Aufgabe 1 » Wann und wo findet laut dem Textauszug über „Bayern zockt“ das Final-Event des Projekts statt?
Aufgabe 2 » Nennen Sie alle Komponenten, aus denen das Projekt „Bayern zockt“ laut dem Textauszug im Kern besteht.
Aufgabe 3 » Führen Sie den Textauszug über das E-Sport-Projekt „Bayern zockt“ im Anschluss an seinen letzten Satz weiter.

Textauszug »
---

Mit 450.000 € subventioniert der Freistaat das E-Sport-Programm „Bayern zockt“ entlang der Fußball-EM. Das Projekt hat von Anfang an Fragen aufgeworfen. Es sind nicht weniger geworden.

Als „perfektes Match“ aus E-Sports, Fußball und Ehrenamt würdigte Bayerns Digitalminister Fabian Mehring (Freie Wähler) im Vorfeld das Projekt ‚Bayern zockt‘ in Kooperation mit dem Bayerischen Fußballverband (BFV) entlang der UEFA Euro 2024.

Unter dem Motto „E-Sport trifft auf Fußballvereine im Rahmen der EM 2024“ sollten zwischen Mitte Juni und Mitte Juli „die Konsolen glühen“, so Mehrings Hoffnung und Erwartung.

Das Bayerische Staatsministerium für Digitales ließ sich deshalb nicht lumpen: Dem Fußballverband wurde für die Durchführung ein Budget von fast 450.000 € zur Verfügung gestellt. Woher stammt dieser ebenso plötzliche wie überraschende Geldsegen? Schließlich taucht der Posten im Doppelhaushalt 2024/25 (PDF) nirgends auf. Ein Ministeriums-Sprecher verweist auf Nachfrage auf ein eigens geschaffenes „EM-2024-Sonderbudget“.

Bayern zockt: Skepsis bei E-Sport-Verbänden

Wenn ein Bundesland eine solch gewaltige Summe für den E-Sport locker macht, sollte man annehmen, dass die ‚Szene‘ vor Freude durchdreht. Doch das Gegenteil war der Fall. Kritik kam gerade von Verbänden und Ehrenamtlichen, die unterjährig um jeden Cent kämpfen – und um Anerkennung. Denn anders als Kaninchenzüchter- und Karnevalsvereine gelten E-Sport-Vereine nach wie vor nicht als gemeinnützig, im klaren Widerspruch zu Koalitionsverträgen.

Bei den E-Sport-Interessensvertretungen – deren Expertise bei der Planung und Durchführung unberücksichtigt blieb – stieß der Alleingang von „Games-Minister“ Mehring und Fußballverband daher auf wenig Begeisterung. Der E-Sport-Bund Deutschland ätzte: „Für ein EM-Happening mal eben knapp eine halbe Million rauszuhauen, kann weder nachhaltig noch fördernd für den lokalen E-Sport sein.“

Das Ministerium reagierte erkennbar enttäuscht – man hätte sich dann doch etwas mehr Rückendeckung für das Projekt gewünscht, das im Kern aus drei Komponenten besteht, von denen zwei mittlerweile abgearbeitet wurden:

  • 30 Online-Qualifikations-Events (‚EM-Cups‘) auf der ‚Turnier-Plattform‘ Bayern-zockt.gg, die von der Fußballverbands-Tochter BFV Service GmbH betrieben wird
  • ein Final-Event am 13. Juli in einer Business-Loge der WWK-Arena des FC Augsburg – praktischerweise Heimat und Wahlkreis des Digitalministers
  • eine flankierende E-Sport-Roadshow zu zehn bayerischen Fußballvereinen („Team Nights“) – ebenfalls koordiniert von der Verbands-Tochter. Für den Auf- und Abbau des Gaming-Equipments („mind. sechs Stationen“) sind jeweils 15 Mitarbeiter veranschlagt.

---

Datenteil »

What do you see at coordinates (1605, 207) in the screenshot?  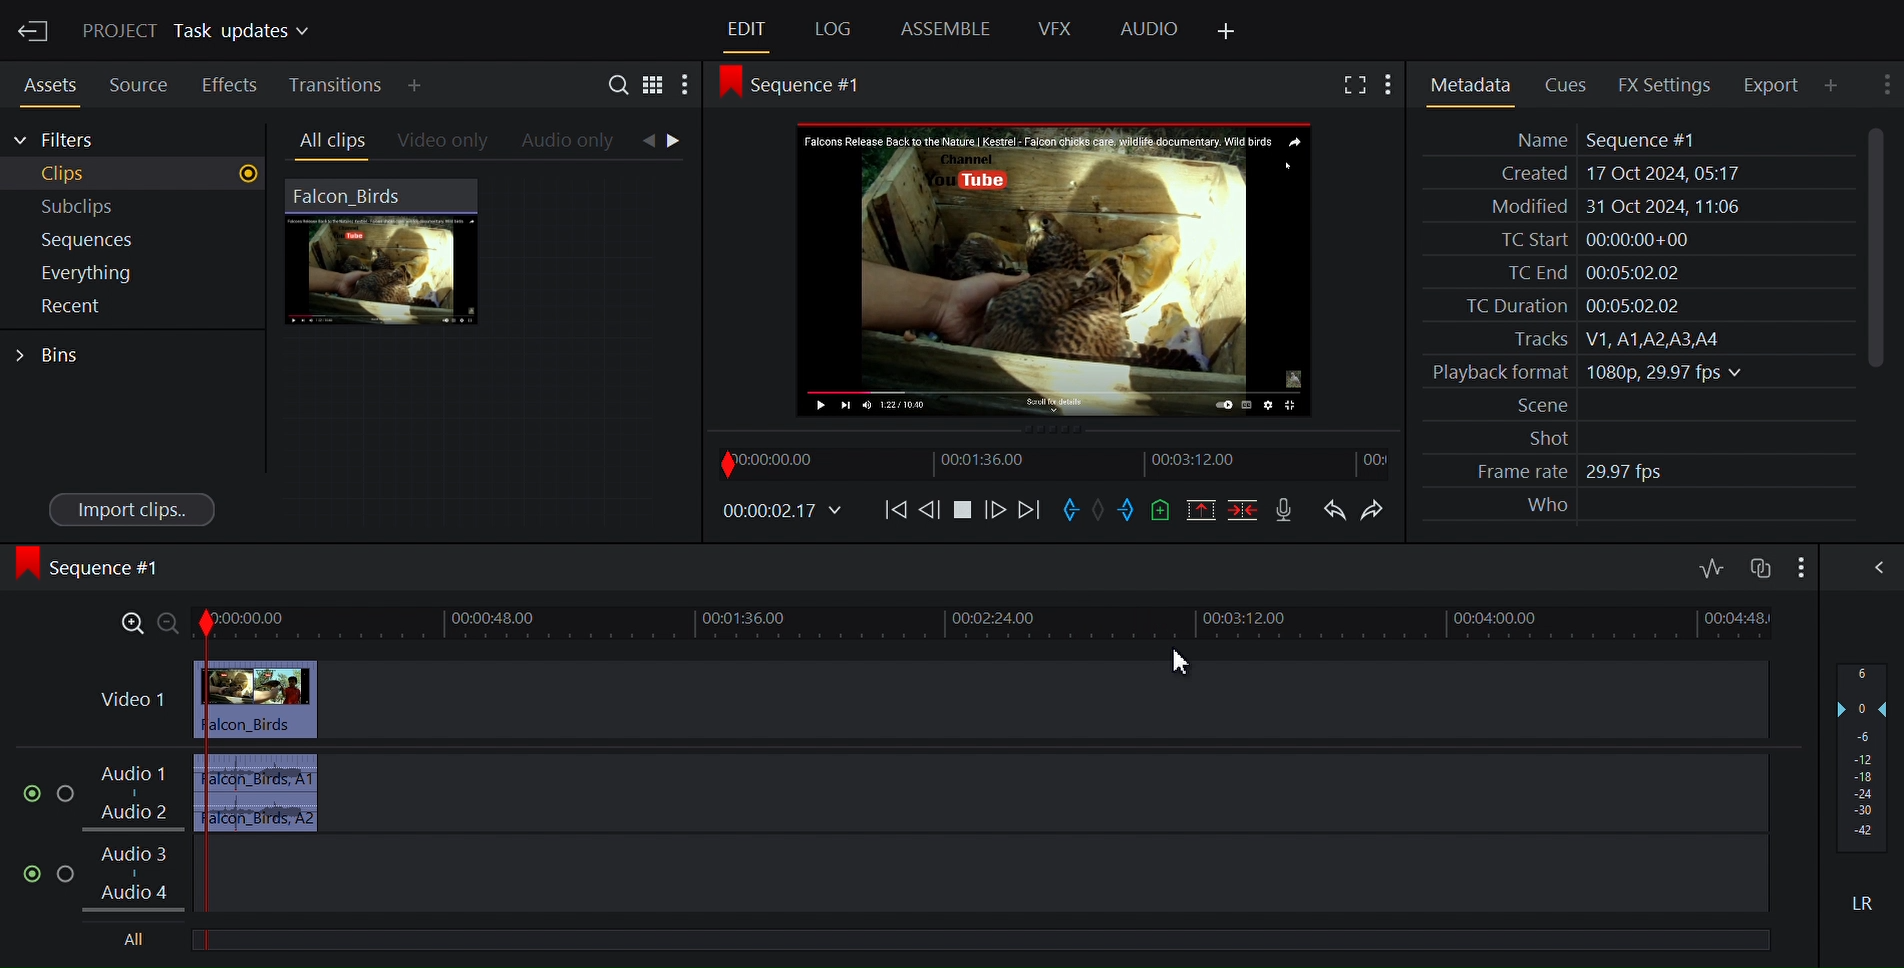 I see `Modified 31 Oct 2024, 11:06` at bounding box center [1605, 207].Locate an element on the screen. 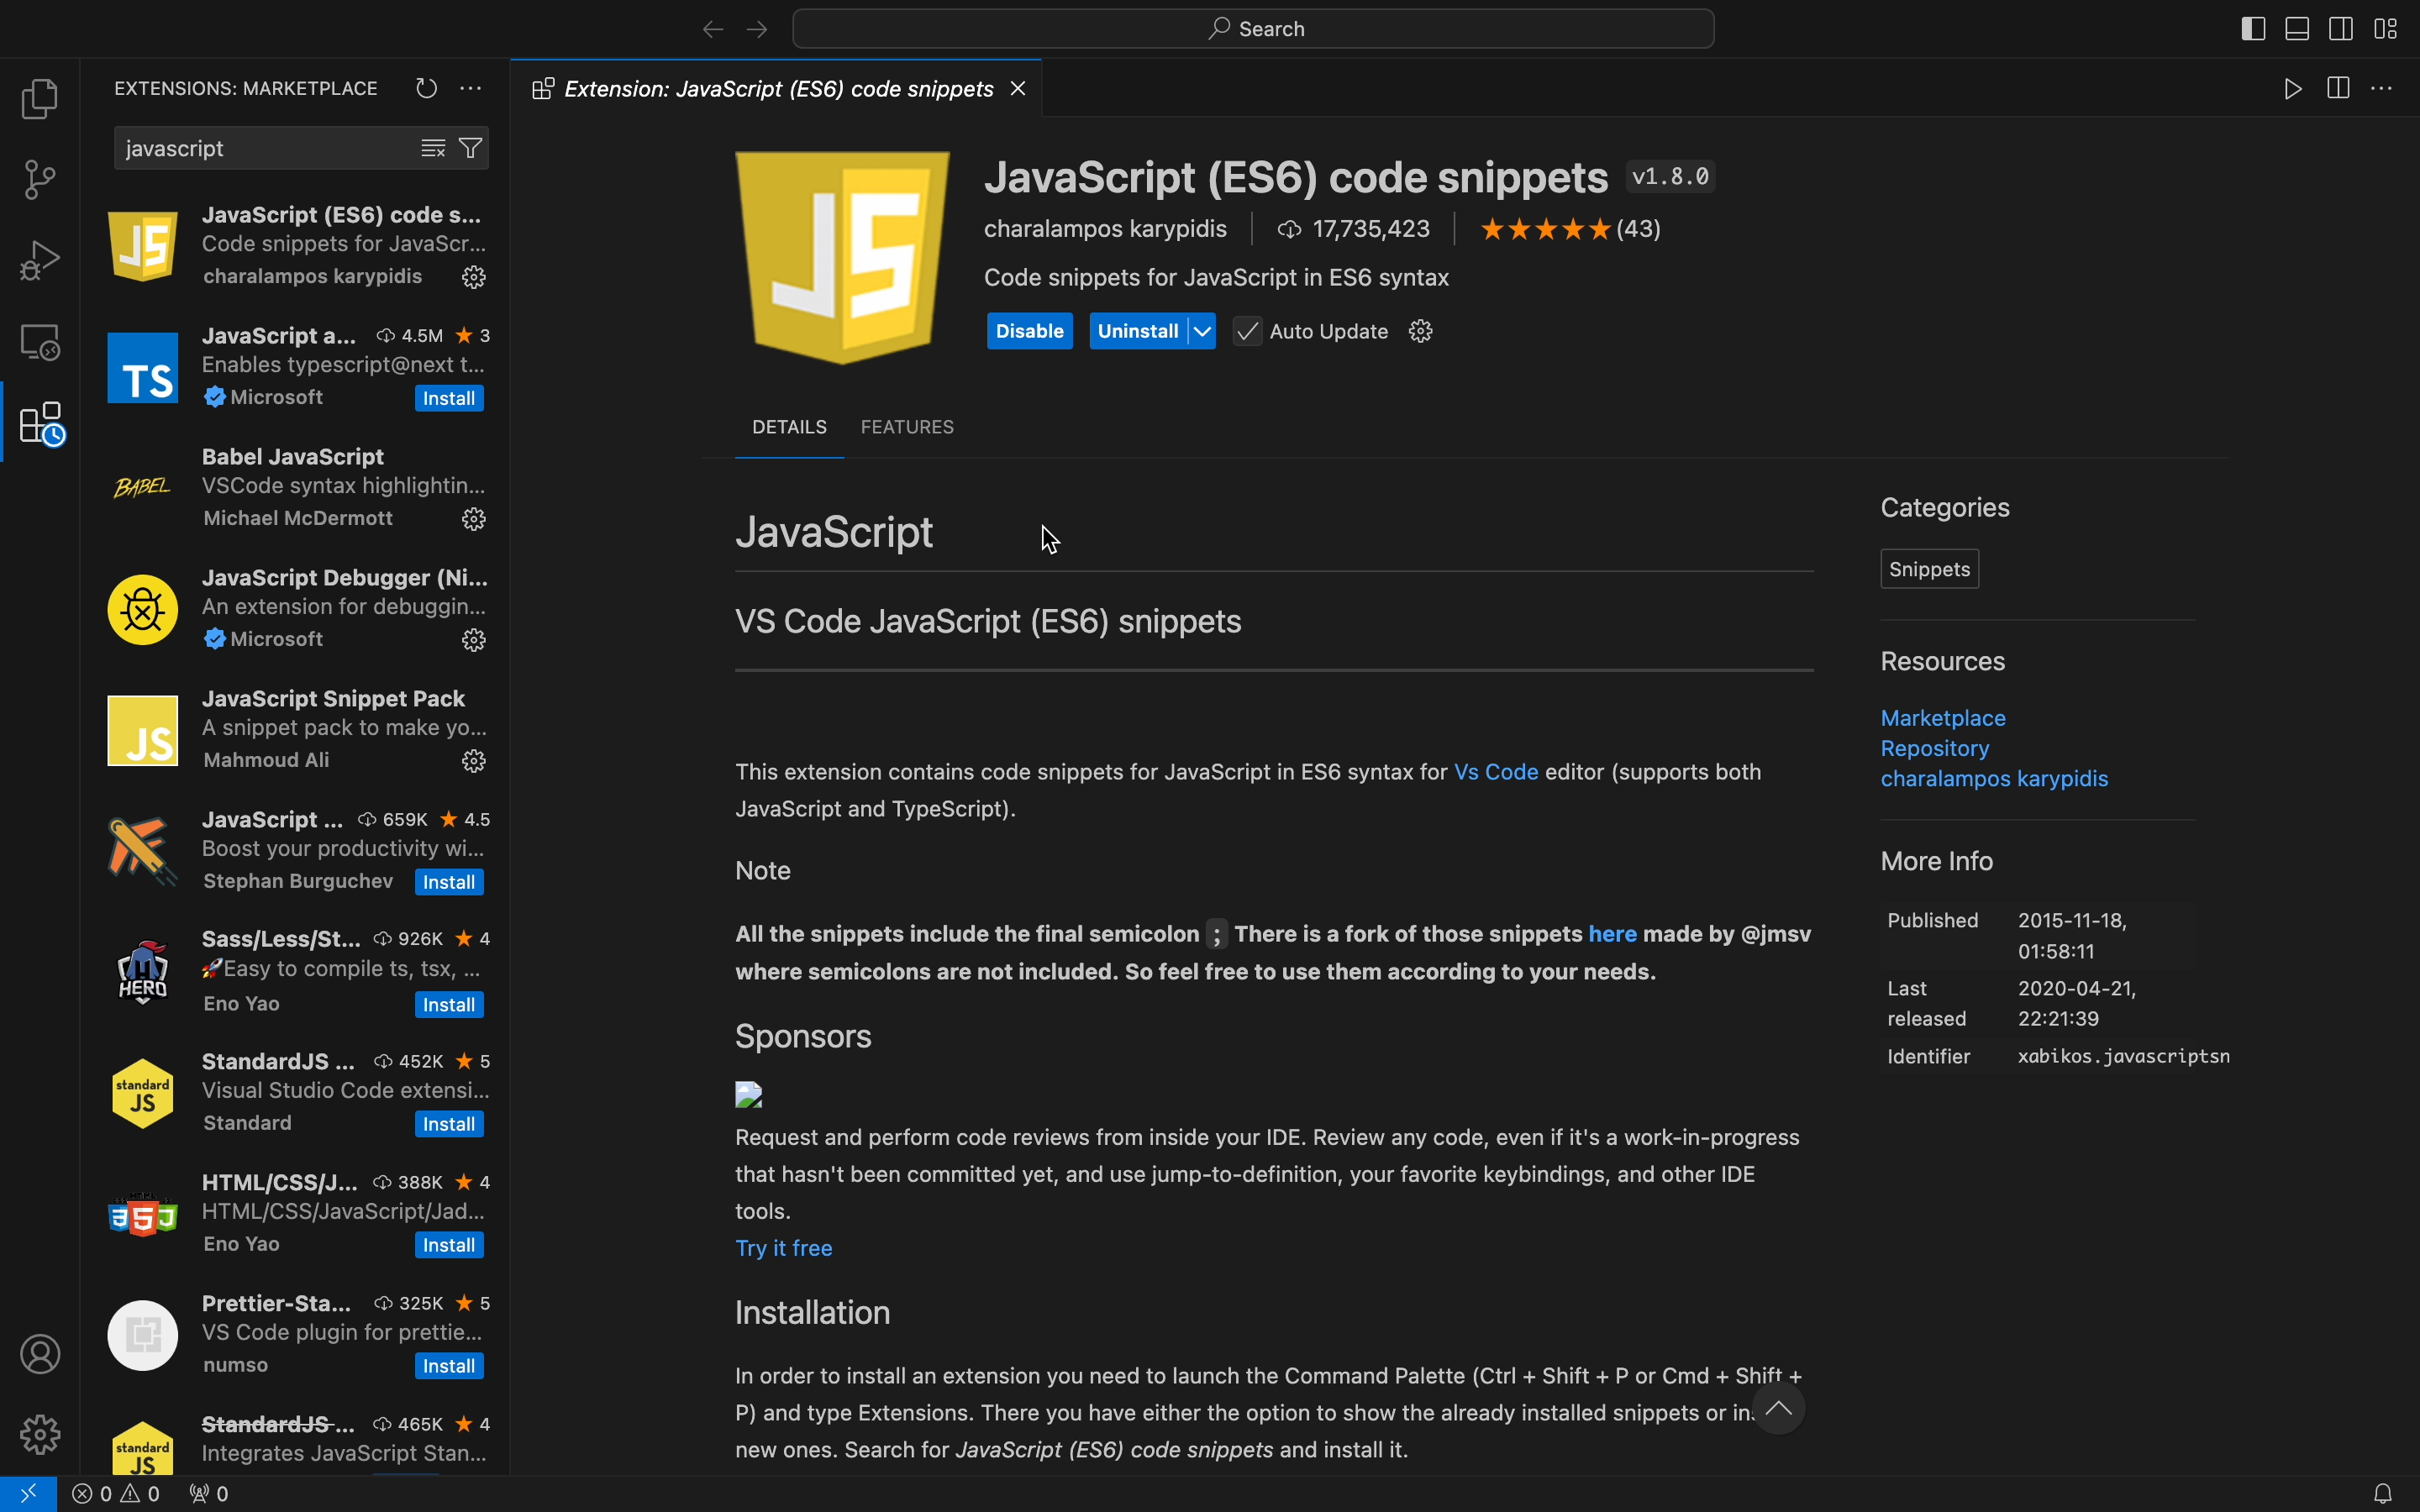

---

Erwartete Antwort 1 » Am 13. Juli in einer Business-Loge der WWK-Arena des FC Augsburg.

Erwartete Antwort 2 »
- 30 Online-Qualifikations-Events („EM-Cups“) auf der Turnier-Plattform Bayern-zockt.gg, betrieben von der BFV Service GmbH
- ein Final-Event am 13. Juli in einer Business-Loge der WWK-Arena des FC Augsburg
- eine flankierende E-Sport-Roadshow zu zehn bayerischen Fußballvereinen („Team Nights“), koordiniert von der Verbands-Tochter

Erwartete Antwort 3 »
Bayern zockt: Wie viele Teilnehmer haben wirklich mitgespielt?

Fast vier Wochen sind seit der Europameisterschaft und seit dem „Bayern Zockt“-Finale in Augsburg vergangen – Zeit für eine vorläufige Bilanz, wie sinnvoll die Steuermittel tatsächlich eingesetzt wurden.

Diese Frage hat sich auch Moritz Merker gestellt: Der hauptberufliche E-Sport-Experte hat aus Neugier und professionellem Interesse alle öffentlich zugänglichen Datensätze abgeglichen.

Merker kommt bei seiner umfangreichen Analyse (liegt der Redaktion vor) zu dem Ergebnis, dass sich in Summe bayernweit kaum mehr als 111 einzelne Personen an den Qualifikationsspielen beteiligt haben können – die Finalisten logischerweise bereits eingerechnet.

Dabei waren laut Pressemitteilung vom 10. Juni allein für die Vorrundenspiele „ca. 1.000 Teilnehmer“ eingeplant. Dass selbst diese Latte gerissen wurde, hat Gründe:

  • Von 30 geplanten Qualifikations-Turnieren haben nur 26 tatsächlich stattgefunden – die meisten waren nicht ansatzweise ausgelastet. Gleiches gilt für die ‚Open Cups‘ in Kooperation mit Influencern.
  • Unter anderem hielt man es für eine gute Idee, die Termine parallel zu den Begegnungen der Nationalmannschaft anzusetzen.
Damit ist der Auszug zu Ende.